> [Exercise goal] Translate this sentence from the forum thread about a 1967 GTO with no fuel into Spanish: "Before swapping the pump you should replace the filter."

> [Document extract]
# Troubleshooting no fuel - 67 -400 w/Qjet



## RDP- (9 mo ago)

*HILARIOUS UPDATE****
Soooo guess what? Yup you guessed it, the fuel gauge isn’t working, simply was out of gas
💀💀💀💀 😵

52 and still learning, «is it plugged in? » lol
*_*
Hi all, 1st poster long time lurker.
I parked the car last winter and all was fine.
Went to start this week and it would just turn and turn. Poured a little gas in carb and she fired up.
So when looking, figures out no fuel coming out of pump. So got a new pump, installed easily except for my big hands not fitting anywhere to get at bolt.
Still no fuel…🤬 I looked (video) right into mounting hole and everything’s shinny but can’t tell for the life of me if there’s an issue with eccentric.

Maybe wrong pump? Spring is not at same place as the one I removed (pictured)
Carb leaking fuel at gasket (1) could that cause a vacuum issue not getting fuel?
Thinking of blowing air back down the line pre pump towards tank to see if somehow somethings blocked in tank, but worries about blowing sock off?
Is it possible that I installed the pump incorrectly, under or over eccentric

1967 GTO fuel pump issues

Thanks for any guidance and coaching.
rob

Nb. Does anyone happen to know a great Pontiac mechanic in Montreal, quebec


----------



## GTOTIGR (May 3, 2020)

Hi RDP,

Beautiful car!

Sounds like a classic, back to basics, rule out the simple things first, type situation. If it were me, now that you know that a new / rebuilt fuel pump didn’t solve the problem, and as you say, it worked when parked for winter, you may want to put the original pump back on and run a hose from a gas can to the pump and see if it will draw fuel and start. This will tell you if it’s a gas tank issue/ blockage.

Did you replace the inline fuel filter recently? Before swapping the pump you should replace the filter. If it still won’t start, with the original pump on the car, take the carb off and clean it. There could be blockage in the accelerate pump or debris in the bowl. 

If it still won’t start, its possible, while unlikely, that your new fuel pump has a leaky diaphram. Nevertheless, you could return it and get a replacement to rule out the pump.

> [Information provided]
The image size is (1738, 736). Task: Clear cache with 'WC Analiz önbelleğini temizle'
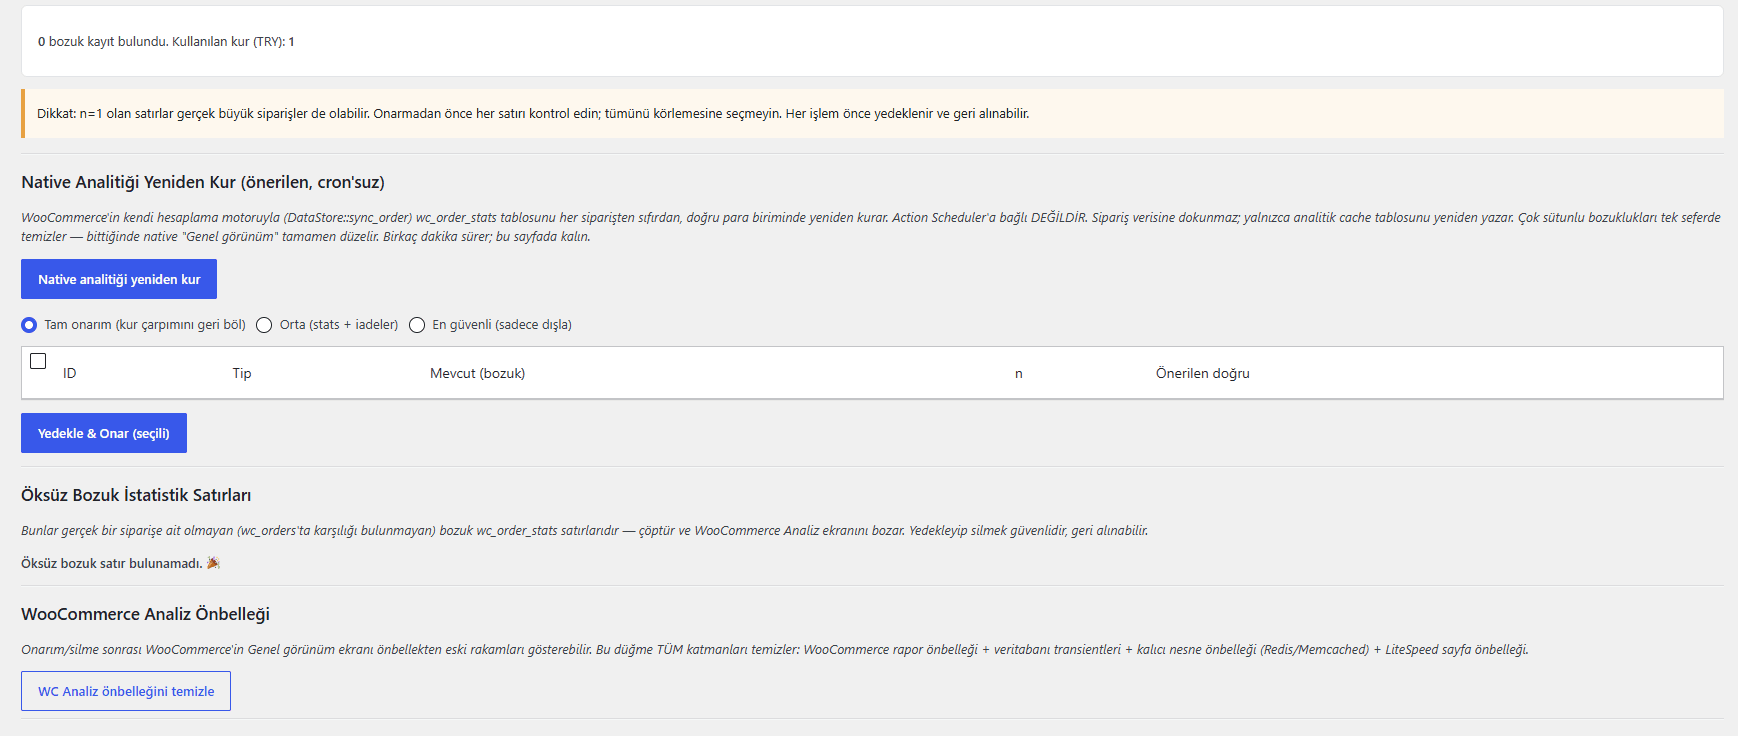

> [Result below] Antes de cambiar la bomba, deberías reemplazar el filtro.